TASK TO COMPLETE: Transcribe the thread below on network failures and economics, starting with "I think there's" and going on through "of local optima.".

As a practical example, our preferred HA solution for MySQL replication has effectively no network partition safety - if a network becomes partitioned, we'll end up with split brain. However, we have not once had to deal with this specific problem in our years of operation on hundreds of servers.

That said, do make the assumption that your AWS instances will be unable to reach each other for 10+ seconds on a frequent basis. Your life will be happier if you've already planned for that.



> That said, do make the assumption that your AWS instances will be unable to reach each other for 10+ seconds on a frequent basis. Your life will be happier if you've already planned for that.

This was the biggest shock for me when I first moved an Akka cluster into production on EC2. Running with just the default settings we routinely saw our Akka nodes marked as unreachable by the rest of the cluster due to EC2 network noise. We wound up pushing our launch back in order to fix the issue because we just couldn't stay online in a predictable fashion. (The issue was compounded by some other problems though, wasn't all AWS's fault)


I think there's an important truth to learn from your comment: economics actually guides better approaches to development and design and helps to avoid premature/unnecessary optimization. There are probably many great solutions that can be invented, but unless you start thinking about economics of them, you're not working on making them truly remarkable.


Yes it can be a good guide, but don't forget economics guided us to network address translation instead of ipv6. Maybe it just isn't done guiding.


Economics' guidance, like evolution by mutation and natural selection, is a random walk with a lot of local optima.


Isn't NAT anti-economics? Sure, it helps reuse a limited set of IP addresses, but it also introduces unnecessary layers which doesn't seem cost-effective beyond a certain scale.

STORED DATA:
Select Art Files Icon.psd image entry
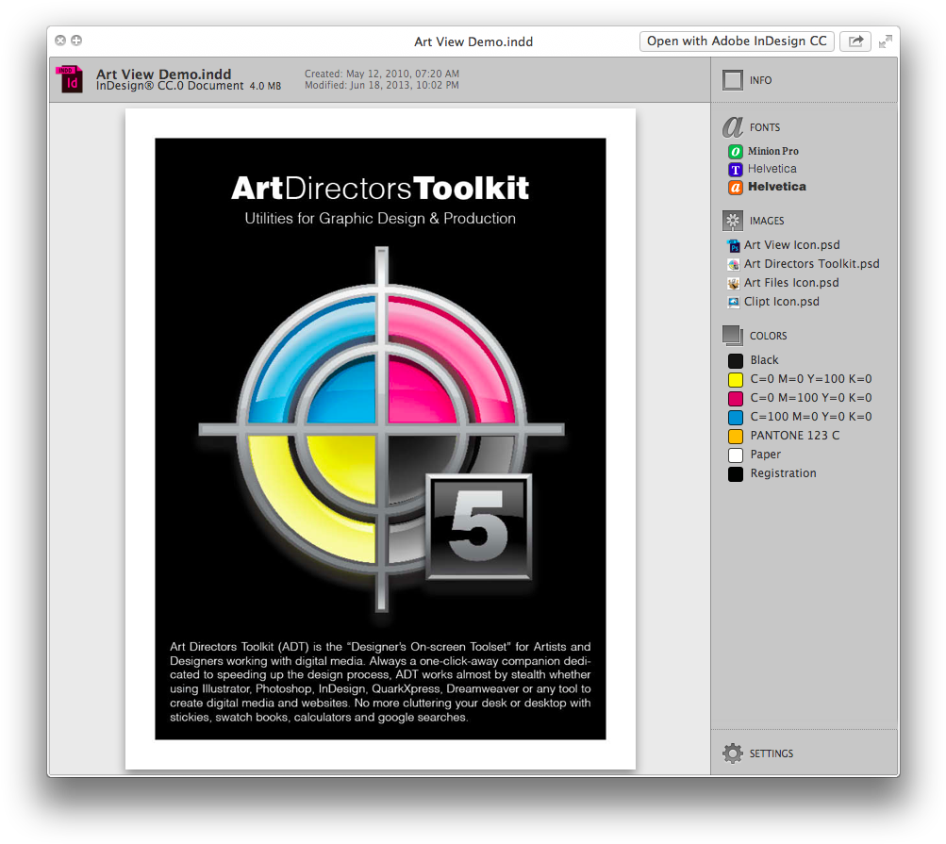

RESPONSE TO THIS EXERCISE:
I think there's an important truth to learn from your comment: economics actually guides better approaches to development and design and helps to avoid premature/unnecessary optimization. There are probably many great solutions that can be invented, but unless you start thinking about economics of them, you're not working on making them truly remarkable.


Yes it can be a good guide, but don't forget economics guided us to network address translation instead of ipv6. Maybe it just isn't done guiding.


Economics' guidance, like evolution by mutation and natural selection, is a random walk with a lot of local optima.